Texto

────────

À frente da direção de programação do Teatro Viriato, António M Cabrita tem vindo a reforçar uma linha de programação que cruza pensamento, emoção e presença, num tempo em que o digital tende a afastar-nos do encontro físico. Em conversa com o Coffeepaste, fala da importância das residências artísticas, do ciclo Libertem as Crianças, da aposta na acessibilidade e dos desafios de programar num modelo exemplar, mas financeiramente pressionado. Mais do que balanços pessoais, sublinha a ideia de continuidade e de coletivo: o Teatro Viriato, diz, “tem tudo para continuar a ser”.

Que balanço fazes da tua passagem à frente da programação até agora? Que conquistas destacarias?
O balanço é muito positivo. Esta casa, este projeto, tem uma característica muito importante que é a autonomia da direção de programação, e isso tem sido dos aspetos mais robustos de um projeto com estas características ao longo dos últimos anos. Isso permite-me desenhar a programação a partir da escuta dos artistas. É o lado mais bonito: dar voz às várias dimensões, às vontades de cada artista e de cada projeto que aqui acolhemos ou coproduzimos.

Não penso em conquistas como algo individual. Se conquistei alguma coisa, foi perceber que este projeto tem tudo para continuar a ser. Isso para mim é uma conquista, mas não é minha, é de todos os que aqui trabalham e trabalharam. Eu sou apenas mais uma parte desse todo.

────────

Linhas fornecidas
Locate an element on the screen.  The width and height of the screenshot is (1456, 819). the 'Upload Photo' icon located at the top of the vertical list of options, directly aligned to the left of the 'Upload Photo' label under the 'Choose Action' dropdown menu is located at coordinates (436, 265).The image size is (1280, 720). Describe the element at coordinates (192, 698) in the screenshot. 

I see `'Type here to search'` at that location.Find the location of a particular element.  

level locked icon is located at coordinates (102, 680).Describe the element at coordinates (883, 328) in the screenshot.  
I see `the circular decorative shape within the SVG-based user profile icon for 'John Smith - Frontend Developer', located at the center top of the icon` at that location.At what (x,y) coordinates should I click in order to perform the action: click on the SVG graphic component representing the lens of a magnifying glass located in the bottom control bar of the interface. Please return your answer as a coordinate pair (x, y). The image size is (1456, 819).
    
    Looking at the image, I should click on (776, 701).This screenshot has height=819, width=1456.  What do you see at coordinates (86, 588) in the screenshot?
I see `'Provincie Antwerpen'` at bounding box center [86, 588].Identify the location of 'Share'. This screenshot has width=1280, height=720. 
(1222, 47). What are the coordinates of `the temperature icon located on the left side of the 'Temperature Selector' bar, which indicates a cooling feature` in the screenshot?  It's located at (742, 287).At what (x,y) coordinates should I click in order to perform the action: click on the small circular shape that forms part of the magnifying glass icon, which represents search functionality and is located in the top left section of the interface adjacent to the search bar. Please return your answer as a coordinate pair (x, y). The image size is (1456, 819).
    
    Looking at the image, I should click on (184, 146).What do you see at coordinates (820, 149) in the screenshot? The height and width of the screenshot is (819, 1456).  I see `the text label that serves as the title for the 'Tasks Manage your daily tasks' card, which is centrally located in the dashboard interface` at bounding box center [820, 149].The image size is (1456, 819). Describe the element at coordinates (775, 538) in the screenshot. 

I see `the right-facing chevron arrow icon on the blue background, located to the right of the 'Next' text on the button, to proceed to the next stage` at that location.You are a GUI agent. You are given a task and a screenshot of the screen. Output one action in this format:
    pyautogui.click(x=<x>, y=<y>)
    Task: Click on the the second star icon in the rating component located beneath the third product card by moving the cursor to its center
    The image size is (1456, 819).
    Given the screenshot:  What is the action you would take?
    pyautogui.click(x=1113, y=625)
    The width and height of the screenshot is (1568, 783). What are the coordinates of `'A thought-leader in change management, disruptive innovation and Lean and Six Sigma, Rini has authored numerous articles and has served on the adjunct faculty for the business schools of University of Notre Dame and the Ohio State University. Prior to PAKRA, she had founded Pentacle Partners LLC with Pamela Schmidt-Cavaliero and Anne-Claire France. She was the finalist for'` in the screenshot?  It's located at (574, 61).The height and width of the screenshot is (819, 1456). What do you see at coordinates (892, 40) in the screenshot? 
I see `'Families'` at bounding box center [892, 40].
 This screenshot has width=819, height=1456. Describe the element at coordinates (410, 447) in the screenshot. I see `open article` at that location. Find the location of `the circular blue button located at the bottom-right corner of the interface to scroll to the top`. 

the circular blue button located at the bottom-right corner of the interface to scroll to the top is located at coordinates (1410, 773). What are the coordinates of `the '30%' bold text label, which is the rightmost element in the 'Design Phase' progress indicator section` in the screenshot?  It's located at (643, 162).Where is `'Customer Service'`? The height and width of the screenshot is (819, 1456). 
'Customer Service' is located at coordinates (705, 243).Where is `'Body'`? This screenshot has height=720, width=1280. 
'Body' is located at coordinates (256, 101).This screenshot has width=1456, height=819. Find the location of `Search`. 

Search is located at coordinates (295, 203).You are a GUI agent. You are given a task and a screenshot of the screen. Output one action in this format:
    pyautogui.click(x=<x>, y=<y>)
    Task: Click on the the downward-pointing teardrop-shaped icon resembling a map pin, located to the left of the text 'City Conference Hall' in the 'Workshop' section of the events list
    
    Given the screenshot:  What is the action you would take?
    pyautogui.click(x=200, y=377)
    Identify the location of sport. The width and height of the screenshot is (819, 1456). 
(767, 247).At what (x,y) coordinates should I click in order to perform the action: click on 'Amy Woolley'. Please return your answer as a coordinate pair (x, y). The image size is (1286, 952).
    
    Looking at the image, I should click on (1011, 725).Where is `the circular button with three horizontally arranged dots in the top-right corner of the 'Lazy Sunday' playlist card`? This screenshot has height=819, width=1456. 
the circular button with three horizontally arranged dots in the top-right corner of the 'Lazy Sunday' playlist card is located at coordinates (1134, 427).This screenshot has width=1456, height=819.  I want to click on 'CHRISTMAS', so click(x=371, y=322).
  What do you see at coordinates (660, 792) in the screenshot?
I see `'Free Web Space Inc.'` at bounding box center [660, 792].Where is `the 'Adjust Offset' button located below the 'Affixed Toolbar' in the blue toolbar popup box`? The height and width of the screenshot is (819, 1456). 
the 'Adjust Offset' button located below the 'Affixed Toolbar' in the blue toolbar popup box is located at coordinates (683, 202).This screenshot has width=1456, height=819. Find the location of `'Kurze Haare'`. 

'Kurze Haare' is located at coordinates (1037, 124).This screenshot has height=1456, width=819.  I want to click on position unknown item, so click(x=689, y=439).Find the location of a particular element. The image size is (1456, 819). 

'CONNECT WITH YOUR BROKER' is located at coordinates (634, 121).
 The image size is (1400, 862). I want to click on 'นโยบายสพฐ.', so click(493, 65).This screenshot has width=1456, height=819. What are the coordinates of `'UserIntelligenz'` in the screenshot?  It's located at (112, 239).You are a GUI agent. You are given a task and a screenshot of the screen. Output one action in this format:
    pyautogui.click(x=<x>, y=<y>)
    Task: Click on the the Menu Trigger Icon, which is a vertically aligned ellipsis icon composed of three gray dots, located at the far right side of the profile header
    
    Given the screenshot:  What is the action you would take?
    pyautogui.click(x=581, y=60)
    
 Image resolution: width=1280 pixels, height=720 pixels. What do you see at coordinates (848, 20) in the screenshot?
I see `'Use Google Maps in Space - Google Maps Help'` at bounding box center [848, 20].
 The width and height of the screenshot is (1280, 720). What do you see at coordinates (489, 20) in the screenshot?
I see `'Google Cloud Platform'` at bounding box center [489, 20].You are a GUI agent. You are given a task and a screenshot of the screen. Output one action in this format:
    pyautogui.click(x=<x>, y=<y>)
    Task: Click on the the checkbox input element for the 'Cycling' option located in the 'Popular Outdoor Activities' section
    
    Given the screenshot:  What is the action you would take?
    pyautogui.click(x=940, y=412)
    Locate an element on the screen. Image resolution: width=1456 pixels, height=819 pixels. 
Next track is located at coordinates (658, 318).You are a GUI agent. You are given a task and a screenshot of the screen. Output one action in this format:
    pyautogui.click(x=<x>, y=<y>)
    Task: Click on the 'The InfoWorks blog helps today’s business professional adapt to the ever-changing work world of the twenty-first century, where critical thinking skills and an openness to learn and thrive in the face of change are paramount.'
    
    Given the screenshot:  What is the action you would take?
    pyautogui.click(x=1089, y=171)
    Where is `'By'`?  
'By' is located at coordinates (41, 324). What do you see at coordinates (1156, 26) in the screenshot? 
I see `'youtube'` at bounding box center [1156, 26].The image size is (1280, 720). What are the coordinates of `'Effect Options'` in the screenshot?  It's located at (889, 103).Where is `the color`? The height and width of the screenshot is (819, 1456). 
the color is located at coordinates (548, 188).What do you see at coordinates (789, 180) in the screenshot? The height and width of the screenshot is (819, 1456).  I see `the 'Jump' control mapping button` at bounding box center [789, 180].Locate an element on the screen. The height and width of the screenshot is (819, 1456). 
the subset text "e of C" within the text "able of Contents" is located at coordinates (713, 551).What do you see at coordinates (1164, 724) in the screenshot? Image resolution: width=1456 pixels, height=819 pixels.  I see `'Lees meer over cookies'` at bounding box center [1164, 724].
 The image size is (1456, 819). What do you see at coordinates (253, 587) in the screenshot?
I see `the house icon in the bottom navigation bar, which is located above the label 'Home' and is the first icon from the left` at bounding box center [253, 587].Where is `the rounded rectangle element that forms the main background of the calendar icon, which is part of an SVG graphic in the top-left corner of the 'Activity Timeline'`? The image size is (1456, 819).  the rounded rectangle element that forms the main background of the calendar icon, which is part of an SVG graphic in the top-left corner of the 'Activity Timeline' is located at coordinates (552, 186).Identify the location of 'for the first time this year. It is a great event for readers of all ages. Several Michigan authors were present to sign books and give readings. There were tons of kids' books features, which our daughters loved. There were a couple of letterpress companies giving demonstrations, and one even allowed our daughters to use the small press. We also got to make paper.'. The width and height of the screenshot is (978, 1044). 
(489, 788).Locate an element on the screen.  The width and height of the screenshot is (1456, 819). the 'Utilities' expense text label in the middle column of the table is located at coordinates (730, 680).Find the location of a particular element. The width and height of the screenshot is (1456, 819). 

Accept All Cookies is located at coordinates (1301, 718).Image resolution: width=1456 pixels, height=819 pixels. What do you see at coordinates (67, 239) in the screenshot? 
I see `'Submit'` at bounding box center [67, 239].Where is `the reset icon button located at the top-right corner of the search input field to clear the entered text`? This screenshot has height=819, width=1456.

────────

Tarefas
**1.** Na entrevista sobre o Teatro Viriato, que característica do projeto António M Cabrita considera muito importante?
**2.** Reescreve o trecho da entrevista sobre o Teatro Viriato que abre com as palavras que contêm "O balanço é" e fecha com "parte desse todo.", trocando "projeto" por "programa".
**3.** Prolonga a entrevista sobre o Teatro Viriato a partir do ponto em que termina.

Respostas
**1.** A autonomia da direção de programação.

**2.**
O balanço é muito positivo. Esta casa, este programa, tem uma característica muito importante que é a autonomia da direção de programação, e isso tem sido dos aspetos mais robustos de um programa com estas características ao longo dos últimos anos. Isso permite-me desenhar a programação a partir da escuta dos artistas. É o lado mais bonito: dar voz às várias dimensões, às vontades de cada artista e de cada programa que aqui acolhemos ou coproduzimos.

Não penso em conquistas como algo individual. Se conquistei alguma coisa, foi perceber que este programa tem tudo para continuar a ser. Isso para mim é uma conquista, mas não é minha, é de todos os que aqui trabalham e trabalharam. Eu sou apenas mais uma parte desse todo.

**3.**
O ciclo “Libertem as Crianças”, inspirado na obra de Carlos Neto, propõe uma reflexão sobre o direito ao brincar e ao imaginar. Como nasceu esta ideia e o que esperas que provoque junto da comunidade escolar e artística?
A programação que está a decorrer foi desenhada pela anterior direção artística, embora tenha existido espaço para a incorporar na minha visão. Este projeto já existia, mas ganhou ainda mais escala, porque se liga muito ao que queremos afirmar para o futuro do Teatro Viriato.

Reconhecendo a importância do pensamento do Carlos Neto, pareceu-me fundamental dar-lhe ainda mais espaço e ponderamos realizar este ciclo de reflexão de dois em dois anos. Vivemos numa fase em que o digital se impõe cada vez mais e às relações humanas perdem dimensão física e presencial. Por isso, refletir com a comunidade escolar, pedagogos, e encarregados de educação, acerca do brincar e a imaginação como direitos é, para mim, uma responsabilidade cultural e social nos dias de hoje.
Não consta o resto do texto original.